Sunday 30 August 2009

Childhood: Shocked into adolescence

Send the child to our roots

Some memories came flooding in the other day about my childhood or is it my adolescence. Now, whilst I have written extensively about my primary school days, I realise I have barely scratched the surface of the wealth of stories to tell, I believe I would eventually visit those times, nothing would be strictly chronological in presentation I dare say.

My parents even though we lived in the North of Nigeria in Kaduna felt it was necessary I go to secondary school near my ancestral roots in the South where I could learn my father’s mother tongue of Yoruba properly – I never made much academic headway with Yoruba, I barely passed any of the examinations, though I did end up learning something.

They also had this feeling that sending me to boarding school would toughen me up; I had always lived a life of some privilege, much of which has hardly withdrawn once I left the confines of the parent-sanctioned borstal.

Steering to secondary education

So, in January 1976, I was put on a flight to Lagos where an uncle collected me and ensured I was able to attend a number of common entrance examinations to secondary schools – thankfully, there was no socialist fervour about selection, if you did well you did get noticed and get offered a place.

I had also been booked to attend an examination in Ibadan, I cannot remember which school it was but as we drove to the home of my hosts the driver got engaged in some distracting activity with the other kids and I found myself handling the steering wheel of the car with a gorge to the side of the road, the realisation that my turning had dramatic effect must have been seared in my memory that I never touched a steering wheel for another 15 years.

I had to learn the difference between arithmetic which we did in the North and mathematics which was done in the South. Negative numbers? Whose idea was that? I had the services of an aunt who was studying Electrical Engineering at the University of Lagos.

Between a cemetery and a forest

Eventually, a number of offers came, the nearest to my ancestral home was Odogbolu Grammar School, the other was Remo Secondary School in Sagamu where I had very close family.

I had a very terrifying experience when I returned home after 4 months down South when my aunt and our houseboy was chatting about appearances of evil and to the mind of an impressionable 10-year old there was fertile land for imaginations that could produce untold realities.

That night as my parents entertained guests, our kitchen was detached from the main building and as I went to place the dishes out at the washing area, I saw what I believed to be the devil and my life changed completely from then on, I knew fear, I knew terror, I found out that having my parents present did not save me from what my imagination could conjure for my seeing.

Anyway, that meant Odogbolu Grammar School was completely out of the question, the grounds were literally shared with a cemetery, I would have lost my mind if I chose that school.

Preparing for school

When we settled for Remo Secondary School there was the frenzied activity of acquiring uniforms, linen and other essential goods. The instructions seemed muddled, I ended up with grey shorts rather than green ones, and my cutlass was completely unusable for the activity we were to engage in.

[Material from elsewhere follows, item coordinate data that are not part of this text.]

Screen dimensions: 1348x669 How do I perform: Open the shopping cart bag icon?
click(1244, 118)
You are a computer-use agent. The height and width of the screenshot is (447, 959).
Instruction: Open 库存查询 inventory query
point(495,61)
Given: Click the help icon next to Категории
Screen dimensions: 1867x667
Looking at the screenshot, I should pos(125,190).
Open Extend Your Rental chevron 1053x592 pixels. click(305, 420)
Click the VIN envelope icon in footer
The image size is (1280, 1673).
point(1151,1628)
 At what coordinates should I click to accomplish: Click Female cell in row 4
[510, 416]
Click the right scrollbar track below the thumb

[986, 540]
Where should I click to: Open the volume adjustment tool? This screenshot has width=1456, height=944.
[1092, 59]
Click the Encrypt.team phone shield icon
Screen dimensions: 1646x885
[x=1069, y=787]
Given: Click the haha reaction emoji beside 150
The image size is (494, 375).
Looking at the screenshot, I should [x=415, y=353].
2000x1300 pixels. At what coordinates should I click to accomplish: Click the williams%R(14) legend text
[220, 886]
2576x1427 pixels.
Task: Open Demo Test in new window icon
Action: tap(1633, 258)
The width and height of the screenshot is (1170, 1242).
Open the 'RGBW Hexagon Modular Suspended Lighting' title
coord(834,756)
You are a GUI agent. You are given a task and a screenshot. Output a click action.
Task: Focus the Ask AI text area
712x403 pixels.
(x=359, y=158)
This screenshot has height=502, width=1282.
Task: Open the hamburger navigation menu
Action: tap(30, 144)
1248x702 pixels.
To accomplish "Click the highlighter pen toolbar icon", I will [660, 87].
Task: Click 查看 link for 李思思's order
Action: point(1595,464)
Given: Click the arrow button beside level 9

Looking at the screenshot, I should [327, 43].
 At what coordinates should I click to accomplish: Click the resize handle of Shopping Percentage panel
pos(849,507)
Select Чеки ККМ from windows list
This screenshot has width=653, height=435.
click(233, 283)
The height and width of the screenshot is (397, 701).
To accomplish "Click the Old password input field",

The indelible ink of choice was Kandahar, and this was used to label all my effects, the school and house uniforms, the linen, my sandals, my pail, my mattress, my pillow and my metal portmanteau which was acquired from Panteka, the metalworks market in Kaduna – it was black with red dots and it had a hinge link for a padlock.

The first day at school was without much event, we arrived a few days before the seniors apart from the room seniors, fresh students had their own dormitory well away from the seniors.

Eventually, we were allocated our house groups, I was put in Adedoyin House that excelled in coming last in my first 3 years at school, it was a slow start but as soon as we began to settle in the reality of it all began to dawn on all of us.